Go through the entries, filter for the word "Enable", and copy every line that has it.

┌─ SOURCE INFORMATION

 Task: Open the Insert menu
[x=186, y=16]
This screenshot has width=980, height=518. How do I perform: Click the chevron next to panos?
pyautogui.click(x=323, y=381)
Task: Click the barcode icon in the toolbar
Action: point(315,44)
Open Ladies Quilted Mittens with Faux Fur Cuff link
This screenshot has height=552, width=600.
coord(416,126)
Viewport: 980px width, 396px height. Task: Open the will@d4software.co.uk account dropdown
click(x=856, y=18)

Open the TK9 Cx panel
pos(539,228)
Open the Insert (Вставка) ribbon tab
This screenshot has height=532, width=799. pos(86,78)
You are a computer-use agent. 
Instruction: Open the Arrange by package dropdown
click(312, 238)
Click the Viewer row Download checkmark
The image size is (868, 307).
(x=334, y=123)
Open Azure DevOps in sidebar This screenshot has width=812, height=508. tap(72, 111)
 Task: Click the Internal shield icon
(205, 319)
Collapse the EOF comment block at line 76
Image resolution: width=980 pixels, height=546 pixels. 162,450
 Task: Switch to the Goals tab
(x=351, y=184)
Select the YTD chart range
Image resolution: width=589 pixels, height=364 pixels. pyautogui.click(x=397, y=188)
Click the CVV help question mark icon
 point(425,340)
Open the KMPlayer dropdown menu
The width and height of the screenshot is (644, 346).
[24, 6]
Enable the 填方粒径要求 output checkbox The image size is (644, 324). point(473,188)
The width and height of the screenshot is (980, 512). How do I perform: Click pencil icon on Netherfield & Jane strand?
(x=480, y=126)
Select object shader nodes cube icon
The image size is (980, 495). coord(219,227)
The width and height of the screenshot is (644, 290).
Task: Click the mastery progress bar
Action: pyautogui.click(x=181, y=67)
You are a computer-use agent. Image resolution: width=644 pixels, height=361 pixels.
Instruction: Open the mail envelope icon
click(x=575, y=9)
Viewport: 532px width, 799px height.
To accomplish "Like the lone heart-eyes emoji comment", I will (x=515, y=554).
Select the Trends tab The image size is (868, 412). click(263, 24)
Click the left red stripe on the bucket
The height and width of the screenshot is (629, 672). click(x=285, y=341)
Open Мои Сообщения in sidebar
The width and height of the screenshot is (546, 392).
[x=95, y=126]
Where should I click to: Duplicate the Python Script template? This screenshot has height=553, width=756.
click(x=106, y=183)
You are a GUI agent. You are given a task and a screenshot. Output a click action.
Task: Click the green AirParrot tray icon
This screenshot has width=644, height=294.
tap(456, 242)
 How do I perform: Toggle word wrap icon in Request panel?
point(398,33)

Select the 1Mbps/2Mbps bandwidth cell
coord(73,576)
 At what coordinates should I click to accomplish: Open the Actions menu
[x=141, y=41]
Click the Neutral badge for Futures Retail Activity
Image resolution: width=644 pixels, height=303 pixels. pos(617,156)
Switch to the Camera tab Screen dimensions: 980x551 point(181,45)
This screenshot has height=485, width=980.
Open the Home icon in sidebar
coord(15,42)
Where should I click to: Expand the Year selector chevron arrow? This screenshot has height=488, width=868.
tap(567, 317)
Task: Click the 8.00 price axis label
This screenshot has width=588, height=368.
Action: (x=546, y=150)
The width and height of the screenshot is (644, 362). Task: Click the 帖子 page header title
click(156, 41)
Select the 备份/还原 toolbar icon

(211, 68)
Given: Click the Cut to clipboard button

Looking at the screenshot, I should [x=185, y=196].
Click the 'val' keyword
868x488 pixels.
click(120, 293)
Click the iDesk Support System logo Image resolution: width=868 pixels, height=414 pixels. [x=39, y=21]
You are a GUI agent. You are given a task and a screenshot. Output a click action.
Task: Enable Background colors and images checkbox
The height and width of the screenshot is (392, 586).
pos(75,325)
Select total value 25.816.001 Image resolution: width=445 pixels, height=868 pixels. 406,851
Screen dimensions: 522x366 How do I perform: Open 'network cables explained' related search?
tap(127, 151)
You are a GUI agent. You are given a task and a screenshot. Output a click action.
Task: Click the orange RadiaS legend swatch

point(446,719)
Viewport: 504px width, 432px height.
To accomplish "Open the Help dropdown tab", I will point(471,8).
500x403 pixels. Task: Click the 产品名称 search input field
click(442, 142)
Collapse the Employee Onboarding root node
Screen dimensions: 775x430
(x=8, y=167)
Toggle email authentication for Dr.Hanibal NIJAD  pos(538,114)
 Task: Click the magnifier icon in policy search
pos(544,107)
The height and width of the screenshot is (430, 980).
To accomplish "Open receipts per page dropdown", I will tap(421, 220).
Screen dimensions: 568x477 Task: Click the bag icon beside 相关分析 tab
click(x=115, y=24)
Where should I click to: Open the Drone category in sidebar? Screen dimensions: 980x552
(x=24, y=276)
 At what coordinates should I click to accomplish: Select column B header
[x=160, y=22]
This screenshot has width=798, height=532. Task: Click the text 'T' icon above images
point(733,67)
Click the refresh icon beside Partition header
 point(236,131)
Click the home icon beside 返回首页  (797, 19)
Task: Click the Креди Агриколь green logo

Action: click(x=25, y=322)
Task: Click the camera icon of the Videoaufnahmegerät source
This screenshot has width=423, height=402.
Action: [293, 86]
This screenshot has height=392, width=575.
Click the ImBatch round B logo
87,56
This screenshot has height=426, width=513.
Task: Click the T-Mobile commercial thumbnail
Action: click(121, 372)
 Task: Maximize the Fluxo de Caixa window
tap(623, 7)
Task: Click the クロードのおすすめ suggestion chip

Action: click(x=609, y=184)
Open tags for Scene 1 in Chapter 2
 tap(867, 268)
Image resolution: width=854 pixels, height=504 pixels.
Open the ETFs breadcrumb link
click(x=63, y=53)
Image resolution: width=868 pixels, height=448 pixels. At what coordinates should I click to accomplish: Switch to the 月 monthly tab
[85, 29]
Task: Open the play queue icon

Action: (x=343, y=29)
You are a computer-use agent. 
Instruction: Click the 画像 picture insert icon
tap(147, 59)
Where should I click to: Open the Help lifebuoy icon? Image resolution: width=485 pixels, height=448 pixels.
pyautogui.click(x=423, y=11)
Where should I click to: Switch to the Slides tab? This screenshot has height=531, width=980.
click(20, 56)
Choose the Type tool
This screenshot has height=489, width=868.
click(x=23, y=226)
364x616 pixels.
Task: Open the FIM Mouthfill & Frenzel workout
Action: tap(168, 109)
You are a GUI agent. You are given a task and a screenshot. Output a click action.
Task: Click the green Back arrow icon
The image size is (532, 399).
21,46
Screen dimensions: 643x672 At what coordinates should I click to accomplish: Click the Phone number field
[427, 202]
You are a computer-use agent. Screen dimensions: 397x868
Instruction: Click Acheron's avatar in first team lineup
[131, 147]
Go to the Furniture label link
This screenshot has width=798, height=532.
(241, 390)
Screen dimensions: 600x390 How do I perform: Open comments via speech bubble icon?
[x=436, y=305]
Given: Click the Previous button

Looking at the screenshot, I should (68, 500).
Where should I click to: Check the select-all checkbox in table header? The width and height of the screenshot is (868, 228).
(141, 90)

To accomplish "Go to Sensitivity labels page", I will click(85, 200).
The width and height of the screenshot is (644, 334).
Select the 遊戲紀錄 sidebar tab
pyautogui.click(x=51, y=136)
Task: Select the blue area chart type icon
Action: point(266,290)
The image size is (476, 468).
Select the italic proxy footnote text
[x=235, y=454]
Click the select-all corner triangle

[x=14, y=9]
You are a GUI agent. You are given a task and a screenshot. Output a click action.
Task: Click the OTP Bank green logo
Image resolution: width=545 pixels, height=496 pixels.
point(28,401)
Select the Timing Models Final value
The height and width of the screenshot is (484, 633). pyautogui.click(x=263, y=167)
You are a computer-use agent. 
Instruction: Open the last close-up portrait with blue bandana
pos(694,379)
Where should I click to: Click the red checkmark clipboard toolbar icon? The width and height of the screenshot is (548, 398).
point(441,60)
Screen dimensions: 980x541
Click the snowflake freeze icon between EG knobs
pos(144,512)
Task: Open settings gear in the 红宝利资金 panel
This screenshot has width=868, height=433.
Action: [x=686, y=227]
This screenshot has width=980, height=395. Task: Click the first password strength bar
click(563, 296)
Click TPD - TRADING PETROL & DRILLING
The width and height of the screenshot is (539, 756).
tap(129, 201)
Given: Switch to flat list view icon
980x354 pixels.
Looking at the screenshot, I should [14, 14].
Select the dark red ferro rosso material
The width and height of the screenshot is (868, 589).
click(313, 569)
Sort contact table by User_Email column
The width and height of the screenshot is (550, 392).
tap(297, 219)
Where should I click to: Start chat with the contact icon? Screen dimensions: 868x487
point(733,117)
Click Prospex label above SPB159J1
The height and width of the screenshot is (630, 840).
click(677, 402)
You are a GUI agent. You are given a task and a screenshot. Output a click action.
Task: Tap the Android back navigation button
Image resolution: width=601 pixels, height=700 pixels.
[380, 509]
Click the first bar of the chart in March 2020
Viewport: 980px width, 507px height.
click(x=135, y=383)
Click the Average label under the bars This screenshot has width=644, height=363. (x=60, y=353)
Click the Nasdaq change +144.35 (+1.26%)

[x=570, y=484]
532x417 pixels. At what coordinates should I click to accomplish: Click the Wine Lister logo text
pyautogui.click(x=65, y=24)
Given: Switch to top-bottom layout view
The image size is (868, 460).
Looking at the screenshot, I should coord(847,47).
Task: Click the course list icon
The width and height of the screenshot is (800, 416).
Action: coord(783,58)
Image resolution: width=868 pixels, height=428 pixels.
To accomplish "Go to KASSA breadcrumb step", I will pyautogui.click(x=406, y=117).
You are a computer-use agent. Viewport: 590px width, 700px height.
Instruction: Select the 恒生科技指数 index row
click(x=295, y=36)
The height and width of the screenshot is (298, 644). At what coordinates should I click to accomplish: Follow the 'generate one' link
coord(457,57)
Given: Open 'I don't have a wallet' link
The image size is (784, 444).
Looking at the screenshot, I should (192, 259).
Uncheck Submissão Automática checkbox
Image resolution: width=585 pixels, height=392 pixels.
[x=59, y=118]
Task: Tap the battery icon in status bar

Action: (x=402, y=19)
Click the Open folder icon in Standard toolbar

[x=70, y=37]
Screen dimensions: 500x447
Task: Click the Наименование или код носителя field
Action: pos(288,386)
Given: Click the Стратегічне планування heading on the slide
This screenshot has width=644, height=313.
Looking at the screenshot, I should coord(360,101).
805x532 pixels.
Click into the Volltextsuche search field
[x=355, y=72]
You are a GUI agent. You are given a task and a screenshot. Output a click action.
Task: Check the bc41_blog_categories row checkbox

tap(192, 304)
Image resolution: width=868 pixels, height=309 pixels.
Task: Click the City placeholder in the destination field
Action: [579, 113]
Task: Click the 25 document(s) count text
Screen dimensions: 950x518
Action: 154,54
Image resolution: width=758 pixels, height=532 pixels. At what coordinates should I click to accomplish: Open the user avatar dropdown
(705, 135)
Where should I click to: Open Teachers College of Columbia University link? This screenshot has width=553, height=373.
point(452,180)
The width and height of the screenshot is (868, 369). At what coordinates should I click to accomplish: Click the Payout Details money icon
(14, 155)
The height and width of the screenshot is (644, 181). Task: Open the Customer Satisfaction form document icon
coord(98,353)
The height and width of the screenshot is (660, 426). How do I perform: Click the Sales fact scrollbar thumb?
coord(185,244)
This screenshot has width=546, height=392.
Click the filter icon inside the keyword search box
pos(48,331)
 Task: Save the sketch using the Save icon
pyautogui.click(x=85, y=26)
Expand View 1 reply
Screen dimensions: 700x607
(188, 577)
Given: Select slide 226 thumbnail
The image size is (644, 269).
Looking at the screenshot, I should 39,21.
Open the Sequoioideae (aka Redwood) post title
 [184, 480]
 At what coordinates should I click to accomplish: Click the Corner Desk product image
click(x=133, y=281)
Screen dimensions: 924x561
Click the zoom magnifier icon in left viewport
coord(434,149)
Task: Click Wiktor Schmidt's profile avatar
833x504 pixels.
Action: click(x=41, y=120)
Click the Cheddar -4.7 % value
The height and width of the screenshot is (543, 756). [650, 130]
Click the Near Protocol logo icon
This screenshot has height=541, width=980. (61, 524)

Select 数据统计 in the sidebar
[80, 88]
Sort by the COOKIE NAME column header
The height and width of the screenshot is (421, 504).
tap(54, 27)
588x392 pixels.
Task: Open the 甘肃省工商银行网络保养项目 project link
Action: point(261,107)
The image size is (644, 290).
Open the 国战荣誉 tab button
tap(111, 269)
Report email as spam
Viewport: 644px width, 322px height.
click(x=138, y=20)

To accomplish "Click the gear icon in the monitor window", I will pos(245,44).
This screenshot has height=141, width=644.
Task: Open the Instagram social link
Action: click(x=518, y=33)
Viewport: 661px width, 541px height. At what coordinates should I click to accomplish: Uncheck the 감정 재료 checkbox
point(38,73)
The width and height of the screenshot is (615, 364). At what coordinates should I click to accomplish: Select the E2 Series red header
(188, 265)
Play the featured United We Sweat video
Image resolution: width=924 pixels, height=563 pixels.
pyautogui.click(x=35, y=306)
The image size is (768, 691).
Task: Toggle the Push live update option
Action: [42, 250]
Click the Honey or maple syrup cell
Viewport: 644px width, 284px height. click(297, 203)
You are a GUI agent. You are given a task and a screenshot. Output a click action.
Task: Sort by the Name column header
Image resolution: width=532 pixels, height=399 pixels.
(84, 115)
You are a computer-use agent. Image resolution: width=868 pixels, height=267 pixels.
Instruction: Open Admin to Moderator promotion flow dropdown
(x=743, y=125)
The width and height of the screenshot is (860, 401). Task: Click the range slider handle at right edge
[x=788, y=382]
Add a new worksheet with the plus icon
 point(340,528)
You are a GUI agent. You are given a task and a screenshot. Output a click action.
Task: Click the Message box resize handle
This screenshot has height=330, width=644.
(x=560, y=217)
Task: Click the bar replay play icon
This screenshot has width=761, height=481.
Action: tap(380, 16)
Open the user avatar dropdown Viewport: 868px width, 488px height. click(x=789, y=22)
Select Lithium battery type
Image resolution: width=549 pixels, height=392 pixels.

└─

**RESULT OF THE EXERCISE**:
Enable the 填方粒径要求 output checkbox The image size is (644, 324). point(473,188)
Task: Enable Background colors and images checkbox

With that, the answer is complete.